October 2017 Journal Club Blog
Yelin Su, Teaching Commons
In October, the Teaching Commons hosted the October meeting of the Journal Club discussing Turning Student Groups into Effective Teams. This article by Barbara Oakley et al. provides practical guides to instructors on designing and managing student team work in higher education.
It has been widely accepted that having effective small group teamwork could lead to deeper learning, better knowledge retention and transfer, higher student achievement, and even higher student retention. Currently, assigning collaborative teamwork is a commonly applied teaching strategy in higher education classroom. However, just having collaborative teamwork in the course does not necessarily lead to better student learning. Having Ineffective and dysfunction teamwork is detrimental to student learning. Effective teamwork requires both careful design and guidance of the course directors and team work skills that students may not have. Despite theories and course instructors’ good intention, it is not uncommon to have project management, time management, communication, and interpersonal problems and conflicts when students work together. Unfortunately, it is difficult for students to deal with these issues on their own while instructors have very limited time to guide students in their team work and/or might not even know how to do it in an efficient and effective manner. This article provides detailed and practical instructors’ guide on how to facilitate and manage student team work in class based on authors’ own classroom experience.

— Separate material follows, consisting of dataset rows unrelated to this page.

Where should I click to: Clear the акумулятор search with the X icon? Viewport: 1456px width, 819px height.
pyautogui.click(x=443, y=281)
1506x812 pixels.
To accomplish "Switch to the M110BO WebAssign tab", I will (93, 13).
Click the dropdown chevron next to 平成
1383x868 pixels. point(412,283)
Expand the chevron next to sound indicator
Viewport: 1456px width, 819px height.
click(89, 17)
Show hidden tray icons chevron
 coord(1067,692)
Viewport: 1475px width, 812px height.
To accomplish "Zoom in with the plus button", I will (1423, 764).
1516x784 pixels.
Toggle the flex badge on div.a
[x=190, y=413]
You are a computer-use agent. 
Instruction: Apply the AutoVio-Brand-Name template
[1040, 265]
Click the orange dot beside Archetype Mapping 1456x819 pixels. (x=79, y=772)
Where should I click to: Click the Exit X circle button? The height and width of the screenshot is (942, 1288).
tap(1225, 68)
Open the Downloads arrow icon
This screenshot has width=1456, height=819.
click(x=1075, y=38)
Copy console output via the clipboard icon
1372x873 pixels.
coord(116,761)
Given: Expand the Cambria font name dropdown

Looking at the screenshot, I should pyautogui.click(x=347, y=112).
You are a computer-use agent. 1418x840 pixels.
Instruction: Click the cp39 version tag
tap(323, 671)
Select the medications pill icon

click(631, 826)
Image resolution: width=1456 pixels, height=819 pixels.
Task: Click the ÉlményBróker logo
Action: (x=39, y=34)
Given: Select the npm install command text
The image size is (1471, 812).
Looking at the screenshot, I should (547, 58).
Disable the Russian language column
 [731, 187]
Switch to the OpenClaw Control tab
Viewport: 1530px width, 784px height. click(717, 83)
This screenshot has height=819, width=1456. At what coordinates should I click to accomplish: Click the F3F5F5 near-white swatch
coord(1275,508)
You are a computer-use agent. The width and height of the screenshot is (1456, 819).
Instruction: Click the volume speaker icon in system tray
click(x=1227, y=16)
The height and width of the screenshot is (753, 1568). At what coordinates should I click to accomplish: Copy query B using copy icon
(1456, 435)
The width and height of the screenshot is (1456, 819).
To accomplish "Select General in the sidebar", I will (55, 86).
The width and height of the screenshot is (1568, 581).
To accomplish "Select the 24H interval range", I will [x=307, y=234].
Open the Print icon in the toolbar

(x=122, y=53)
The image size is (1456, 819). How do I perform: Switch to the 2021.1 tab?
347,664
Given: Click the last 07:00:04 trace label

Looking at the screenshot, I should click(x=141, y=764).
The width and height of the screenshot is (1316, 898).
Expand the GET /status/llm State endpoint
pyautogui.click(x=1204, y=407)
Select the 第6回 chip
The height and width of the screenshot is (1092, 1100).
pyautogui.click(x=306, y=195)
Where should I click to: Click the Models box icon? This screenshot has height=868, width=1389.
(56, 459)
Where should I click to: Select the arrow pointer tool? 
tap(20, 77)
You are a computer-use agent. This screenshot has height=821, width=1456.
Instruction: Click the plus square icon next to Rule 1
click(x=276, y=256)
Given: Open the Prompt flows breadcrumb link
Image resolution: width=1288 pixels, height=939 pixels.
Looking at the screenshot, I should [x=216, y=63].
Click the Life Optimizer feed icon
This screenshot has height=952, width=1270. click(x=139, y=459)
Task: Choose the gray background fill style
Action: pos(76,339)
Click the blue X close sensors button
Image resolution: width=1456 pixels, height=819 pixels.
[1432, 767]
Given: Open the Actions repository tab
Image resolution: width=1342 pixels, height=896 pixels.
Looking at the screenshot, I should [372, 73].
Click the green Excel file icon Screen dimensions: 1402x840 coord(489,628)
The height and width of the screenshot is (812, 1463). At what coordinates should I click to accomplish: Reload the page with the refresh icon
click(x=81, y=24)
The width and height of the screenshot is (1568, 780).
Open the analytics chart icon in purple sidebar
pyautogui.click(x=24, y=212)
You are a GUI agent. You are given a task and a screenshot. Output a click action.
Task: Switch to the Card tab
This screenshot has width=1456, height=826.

It offers suggestions, recommendations, timelines, and templates on
- Team formation
- Conversations and instructions to initiate effective team work: establish expectations and instructions on effective team practices
- Strategies on dealing with problem team members
- How to use peer ratings
- Frequently asked questions
This article is a good informative and practice resource for any course instructors who wants to have a first try on assigning collaborative team work and those who want to change and improve their practices or seek for advices on using team work in their teaching. In our journal club discussion, we had an engaging and productive discussion and shared our own experiences on facilitating student team work. Our discussion focused on a few strategies mentioned in the article:
- Suggested team size
- Mix students with different abilities in the team
- Dissolve and reform student teams after 4-6 weeks
- Two approaches to adjust student grade based on their teamwork performance.
If you are interested in effective student team work, this article is highly recommended. Apart from the practical strategies, the authors also shared forms, policies, agreement, evaluation forms, and reading materials that they use successfully in their classes that you can easily adapt to your needs.